Der handgeschriebene Brief ist mit „Francesco“ unterschrieben.
„Ich ging mit einer Gruppe gläubiger schwuler Christen in den Vatikan: Sie kannten eine französische Nonne, Schwester Genevieve, eine Freundin des Papstes, die sich ebenfalls für transsexuelle Mädchen einsetzt“, erzählte Nobile der Zeitschrift. „Die Ordensfrau gab mir einen persönlichen Passierschein und ich konnte es nicht glauben: Ich dachte nicht an ein ’nahes‘ Zusammentreffen mit dem Papst. Stattdessen hatte ich diese Gelegenheit, und am Ende der Audienz gab ich ihm mein Buch. Ich stellte mich vor: ‚Ich bin eine Transgender-Frau…‘, ich legte meine Hände vor mich, für den Fall, dass er mich nicht empfangen wollte. Denn ja, auch ich bin ein gesunder Träger von Vorurteilen geworden. Aber der Papst unterbrach mich und forderte mich auf, mich mit Namen vorzustellen: ‚Aber wie heißen Sie?‘“
Mit der Ordensfrau ist Sr. Geneviève Jeanningros gemeint, die mit dem Homo-Verein Tenda di Gionata zusammenarbeitet. Franziskus, der das Buch in der Hand hielt, sagte: „Sie haben sehr gut daran getan, diese Geschichte zu schreiben. Es muß erzählt werden, um zu informieren, denn die Menschen wissen es nicht.“
Beeindruckt von der Begegnung schickte Nobile am nächsten Tag einen Brief an den Papst, um ihm für seinen Empfang und seine Worte zu danken, aber ohne eine Antwort zu erwarten. Stattdessen erhielt Nobile am 11. Juli eine E‑Mail von Pater Gonzalo Aemilius, dem persönlichen Sekretär des Papstes: In der Anlage findet sich der handgeschriebene Brief des Papstes.
„Liebe Schwester,
vielen Dank für Ihre E‑Mail.

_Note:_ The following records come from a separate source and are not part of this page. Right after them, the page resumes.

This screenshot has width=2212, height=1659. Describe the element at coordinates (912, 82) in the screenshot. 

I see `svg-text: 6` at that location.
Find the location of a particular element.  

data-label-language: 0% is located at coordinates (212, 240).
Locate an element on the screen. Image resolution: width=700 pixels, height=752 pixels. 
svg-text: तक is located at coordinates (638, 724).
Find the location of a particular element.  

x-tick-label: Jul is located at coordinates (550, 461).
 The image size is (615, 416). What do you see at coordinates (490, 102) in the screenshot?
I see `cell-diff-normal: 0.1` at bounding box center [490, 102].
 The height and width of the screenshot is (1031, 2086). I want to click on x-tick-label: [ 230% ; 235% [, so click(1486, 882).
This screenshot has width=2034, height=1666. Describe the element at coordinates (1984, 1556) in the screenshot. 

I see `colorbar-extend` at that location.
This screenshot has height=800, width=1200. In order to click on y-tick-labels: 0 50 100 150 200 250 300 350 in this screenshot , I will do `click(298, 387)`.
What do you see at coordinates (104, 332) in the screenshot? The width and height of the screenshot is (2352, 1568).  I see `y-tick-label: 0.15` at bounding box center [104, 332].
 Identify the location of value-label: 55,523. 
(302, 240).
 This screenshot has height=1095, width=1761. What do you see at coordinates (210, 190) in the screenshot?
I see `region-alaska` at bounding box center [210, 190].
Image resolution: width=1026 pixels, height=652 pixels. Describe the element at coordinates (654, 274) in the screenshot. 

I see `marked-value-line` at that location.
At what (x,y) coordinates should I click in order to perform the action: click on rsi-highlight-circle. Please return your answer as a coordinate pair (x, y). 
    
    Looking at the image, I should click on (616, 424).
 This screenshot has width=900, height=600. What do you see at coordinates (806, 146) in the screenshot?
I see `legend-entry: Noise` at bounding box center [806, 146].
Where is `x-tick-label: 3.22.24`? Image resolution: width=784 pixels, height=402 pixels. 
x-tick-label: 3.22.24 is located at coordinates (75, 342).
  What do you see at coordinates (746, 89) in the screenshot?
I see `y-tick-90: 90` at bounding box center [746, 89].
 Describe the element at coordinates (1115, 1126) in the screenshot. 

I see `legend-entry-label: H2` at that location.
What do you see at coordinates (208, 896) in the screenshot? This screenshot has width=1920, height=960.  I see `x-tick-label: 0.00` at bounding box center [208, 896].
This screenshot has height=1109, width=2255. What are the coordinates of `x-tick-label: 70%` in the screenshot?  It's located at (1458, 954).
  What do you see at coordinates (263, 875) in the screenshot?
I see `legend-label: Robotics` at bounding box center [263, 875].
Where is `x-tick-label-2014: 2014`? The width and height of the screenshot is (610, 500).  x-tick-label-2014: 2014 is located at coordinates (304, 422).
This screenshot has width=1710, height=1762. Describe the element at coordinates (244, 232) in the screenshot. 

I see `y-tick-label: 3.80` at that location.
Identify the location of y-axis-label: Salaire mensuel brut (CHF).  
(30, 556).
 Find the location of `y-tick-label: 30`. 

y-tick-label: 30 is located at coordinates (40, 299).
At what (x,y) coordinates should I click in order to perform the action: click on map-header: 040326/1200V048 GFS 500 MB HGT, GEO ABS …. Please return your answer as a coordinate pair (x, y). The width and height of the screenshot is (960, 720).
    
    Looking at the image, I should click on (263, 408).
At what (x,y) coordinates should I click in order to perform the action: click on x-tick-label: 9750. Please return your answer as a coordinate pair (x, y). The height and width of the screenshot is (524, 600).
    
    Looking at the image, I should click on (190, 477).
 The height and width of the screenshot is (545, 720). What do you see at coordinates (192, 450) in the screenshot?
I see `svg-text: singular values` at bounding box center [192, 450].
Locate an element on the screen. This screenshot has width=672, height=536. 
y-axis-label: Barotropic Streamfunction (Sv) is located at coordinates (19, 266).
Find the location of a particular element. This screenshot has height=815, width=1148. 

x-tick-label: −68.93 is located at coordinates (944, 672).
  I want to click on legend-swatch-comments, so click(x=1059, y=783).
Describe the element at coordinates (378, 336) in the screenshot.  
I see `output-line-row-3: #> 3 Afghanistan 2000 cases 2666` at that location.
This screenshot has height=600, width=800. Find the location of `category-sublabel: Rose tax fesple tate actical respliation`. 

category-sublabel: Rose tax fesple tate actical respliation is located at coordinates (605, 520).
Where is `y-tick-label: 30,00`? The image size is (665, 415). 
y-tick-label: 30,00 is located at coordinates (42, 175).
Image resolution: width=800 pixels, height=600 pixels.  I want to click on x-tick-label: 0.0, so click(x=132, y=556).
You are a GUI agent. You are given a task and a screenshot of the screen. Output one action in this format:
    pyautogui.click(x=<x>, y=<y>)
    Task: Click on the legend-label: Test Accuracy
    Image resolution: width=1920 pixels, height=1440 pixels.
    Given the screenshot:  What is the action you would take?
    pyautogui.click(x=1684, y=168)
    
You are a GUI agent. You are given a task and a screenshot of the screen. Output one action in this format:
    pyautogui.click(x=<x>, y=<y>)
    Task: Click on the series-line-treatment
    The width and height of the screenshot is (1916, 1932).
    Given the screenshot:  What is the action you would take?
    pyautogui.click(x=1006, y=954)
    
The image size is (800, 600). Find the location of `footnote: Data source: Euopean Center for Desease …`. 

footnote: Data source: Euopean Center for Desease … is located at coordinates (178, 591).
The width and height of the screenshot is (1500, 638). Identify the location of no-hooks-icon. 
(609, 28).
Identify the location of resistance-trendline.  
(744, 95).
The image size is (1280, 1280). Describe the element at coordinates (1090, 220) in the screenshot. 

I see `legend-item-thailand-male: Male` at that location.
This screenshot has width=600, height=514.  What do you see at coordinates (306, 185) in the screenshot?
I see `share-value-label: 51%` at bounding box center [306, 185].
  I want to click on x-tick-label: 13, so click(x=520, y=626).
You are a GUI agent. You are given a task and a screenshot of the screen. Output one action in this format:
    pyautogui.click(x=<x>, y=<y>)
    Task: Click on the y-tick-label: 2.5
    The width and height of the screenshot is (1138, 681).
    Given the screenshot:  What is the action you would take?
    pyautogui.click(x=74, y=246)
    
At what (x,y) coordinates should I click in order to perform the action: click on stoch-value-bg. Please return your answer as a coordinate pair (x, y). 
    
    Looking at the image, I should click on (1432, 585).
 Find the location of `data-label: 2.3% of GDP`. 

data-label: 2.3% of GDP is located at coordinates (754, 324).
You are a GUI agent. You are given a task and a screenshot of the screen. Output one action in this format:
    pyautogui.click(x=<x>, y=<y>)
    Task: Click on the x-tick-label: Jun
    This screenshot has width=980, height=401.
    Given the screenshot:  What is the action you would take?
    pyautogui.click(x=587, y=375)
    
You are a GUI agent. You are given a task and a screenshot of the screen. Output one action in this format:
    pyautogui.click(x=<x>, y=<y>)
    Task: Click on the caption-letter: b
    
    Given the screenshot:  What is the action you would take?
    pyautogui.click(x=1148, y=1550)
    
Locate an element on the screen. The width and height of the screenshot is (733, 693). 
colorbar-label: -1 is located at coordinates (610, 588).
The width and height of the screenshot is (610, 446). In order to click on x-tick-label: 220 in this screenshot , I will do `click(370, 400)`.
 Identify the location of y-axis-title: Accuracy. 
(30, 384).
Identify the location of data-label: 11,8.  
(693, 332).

Ich stimme mit Ihnen überein, was das Problem der Vorurteile angeht. Es tut so weh!
In Gottes Augen sind wir alle seine Kinder, und das ist es, was zählt! Wir haben einen Vater, der uns liebt, der uns mit Mitgefühl und Zärtlichkeit nahe ist. Allen, niemand ist ausgeschlossen. Genau das ist der Stil Gottes: Nähe, Mitgefühl, Zärtlichkeit. Ich bete für Dich, bete für mich. Möge der Herr Dich segnen und die Gottesmutter Dich beschützen.In brüderlicher Verbundenheit,
Franziskus.“
Vor einigen Wochen wandte sich Nobile erneut an den Papst: „Ich glaube, daß Information statt Kampf ein wirksames Mittel zur Förderung der Integration sein kann. Ich höre oft, daß in Italien die Vorurteile gerade deshalb so tief verwurzelt sind, weil ‚es den Vatikan gibt‘, aber ich verstehe, daß dieser Satz nur dazu dient, vorgefaßte Meinungen zu rechtfertigen. Die Kirche hat ihre Grenzen, aber sie hat mich aufgenommen. Wenn ein Arbeitgeber mich von vornherein entläßt, wenn die Leute in der Bar über mich lachen, wenn ich belästigt werde, dann liegt die Verantwortung allein bei der Person, die das tut.“
Die „Transfrauen“, die dem Papst jede Woche im Rahmen der Generalaudienzen zugeführt werden, entstammen meist der römischen Stricher-Szene. Die neuen Freunde des Papstes freuen sich, wie Nobile, aber nicht an der Lehre der Kirche, sondern daß Franziskus ihre Lebensweise entgegen der kirchlichen Lehre akzeptiert. Ein Danaergeschenk.